30 mins to 1 hour
For this recipe, you will need a food processor, a blender and a pasta machine.
By Jane Baxter
From Saturday Kitchen
For the chickpea sauce
- 250g/9oz chickpeas soaked overnight in plenty of cold water and drained
- 6 garlic cloves, peeled
- ½ leek, cut into chunks
- ½ stick celery, cut into chunks
- ½ red onion, cut into chunks
- 2 cherry tomatoes, halved
- 1 dried red chilli
- 1 sprig rosemary
For the pasta
- 200g/7oz fine semolina flour, plus extra for rolling
- 100g/3½oz 00 pasta flour
- 150ml/5fl oz olive oil
- 4 garlic cloves, peeled
- 1 sprig rosemary
- 1 red chilli
- salt and freshly ground black pepper
- extra virgin olive oil
- 2 tbsp flat leaf parsley, chopped
- 100g/3½oz purple sprouting broccoli, trimmed
- 100g/3½oz broccoli, cut into florets
- 1 leek, cut in half
- 50g/1¾oz kale, leaves picked
- 2 tbsp olive oil
- 1 tsp white wine vinegar
Put the chickpeas, garlic, leek, celery, onion, cherry tomatoes, dried chilli and rosemary in a large saucepan and cover with water. Bring to the boil and simmer for about an hour, or until the chickpeas are tender.

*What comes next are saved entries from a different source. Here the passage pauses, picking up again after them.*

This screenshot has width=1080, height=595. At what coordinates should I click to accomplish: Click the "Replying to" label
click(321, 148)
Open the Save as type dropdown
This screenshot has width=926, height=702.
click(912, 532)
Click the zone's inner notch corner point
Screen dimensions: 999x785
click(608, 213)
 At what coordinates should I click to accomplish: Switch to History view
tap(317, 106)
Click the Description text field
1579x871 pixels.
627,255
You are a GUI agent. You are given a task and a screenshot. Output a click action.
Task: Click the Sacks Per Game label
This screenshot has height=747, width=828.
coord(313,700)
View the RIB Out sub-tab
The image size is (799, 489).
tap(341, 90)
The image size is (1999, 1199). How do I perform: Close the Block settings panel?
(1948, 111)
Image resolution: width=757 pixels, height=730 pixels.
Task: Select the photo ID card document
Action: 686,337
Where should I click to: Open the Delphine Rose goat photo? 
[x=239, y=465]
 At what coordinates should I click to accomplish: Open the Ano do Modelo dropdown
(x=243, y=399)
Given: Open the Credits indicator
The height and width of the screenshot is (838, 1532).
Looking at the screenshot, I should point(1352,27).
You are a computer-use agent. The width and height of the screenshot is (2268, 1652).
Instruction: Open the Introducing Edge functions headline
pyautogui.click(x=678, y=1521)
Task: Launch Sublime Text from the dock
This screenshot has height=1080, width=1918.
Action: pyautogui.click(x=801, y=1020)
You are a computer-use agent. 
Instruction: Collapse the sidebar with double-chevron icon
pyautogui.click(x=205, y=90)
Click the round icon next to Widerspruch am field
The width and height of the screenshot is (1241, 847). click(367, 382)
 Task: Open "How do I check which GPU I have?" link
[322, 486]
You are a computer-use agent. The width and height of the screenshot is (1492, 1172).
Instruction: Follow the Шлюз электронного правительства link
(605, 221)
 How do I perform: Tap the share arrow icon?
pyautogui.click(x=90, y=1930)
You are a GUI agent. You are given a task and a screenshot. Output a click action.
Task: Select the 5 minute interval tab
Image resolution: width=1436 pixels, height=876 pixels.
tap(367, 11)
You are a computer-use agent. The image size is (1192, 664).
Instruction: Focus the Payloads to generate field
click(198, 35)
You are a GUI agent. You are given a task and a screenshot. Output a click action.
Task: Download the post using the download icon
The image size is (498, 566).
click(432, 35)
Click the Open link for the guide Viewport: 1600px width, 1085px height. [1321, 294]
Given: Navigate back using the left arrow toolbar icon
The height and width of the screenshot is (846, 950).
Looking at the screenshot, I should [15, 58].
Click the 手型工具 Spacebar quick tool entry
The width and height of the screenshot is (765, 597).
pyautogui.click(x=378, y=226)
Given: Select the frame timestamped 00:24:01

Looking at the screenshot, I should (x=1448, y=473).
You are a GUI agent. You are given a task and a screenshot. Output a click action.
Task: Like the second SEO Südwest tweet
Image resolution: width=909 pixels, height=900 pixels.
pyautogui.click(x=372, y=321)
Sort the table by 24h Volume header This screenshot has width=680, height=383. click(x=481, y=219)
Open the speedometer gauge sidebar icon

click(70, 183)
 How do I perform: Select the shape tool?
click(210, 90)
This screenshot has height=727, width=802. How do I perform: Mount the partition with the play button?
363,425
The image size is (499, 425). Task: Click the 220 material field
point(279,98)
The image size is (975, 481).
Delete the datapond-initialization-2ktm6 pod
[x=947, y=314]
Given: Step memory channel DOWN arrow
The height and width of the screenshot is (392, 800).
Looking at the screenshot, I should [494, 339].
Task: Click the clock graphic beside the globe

Meanwhile, to make the pasta, tip the semolina, flour and a pinch of salt into a food processor and blend while slowly adding up to 150ml/5fl oz water until you have a soft dough.
Knead the dough lightly then divide into four balls and pass each piece through a pasta machine slowly, changing the setting until it gets to number six. Cut each strip into 10cm/4in lengths about 2cm/1in thick, then toss in semolina flour and set aside on a tray.
Preheat a sandwich maker to high. One at a time, put the broccoli, leek and kale into the sandwich maker and char. Once all the vegetables are cooked, transfer to a bowl, add the oil and vinegar and season with salt and pepper. Set aside.
To make the sauce, remove the garlic, leeks, celery, onions, tomatoes and chilli from the chickpea pan and blend with 100ml/3½fl oz of the cooking water to a smooth paste. Drain the chickpeas and coat in the sauce.
Heat the olive oil in a deep saucepan and fry the garlic, rosemary and chilli until the garlic turns golden-brown. Remove from the pan, tip in a third of the pasta strips and fry until crisp and golden-brown. Drain on kitchen paper.
Bring a large pan of salted water to the boil and cook the rest of the pasta for 3–5 minutes, or until al dente. Drain and stir through the chickpea sauce. Season with salt and pepper and stir through some extra virgin olive oil, the parsley and half the fried pasta. Transfer to a serving dish and top with the remaining fried pasta. Serve with the chargrilled vegetables.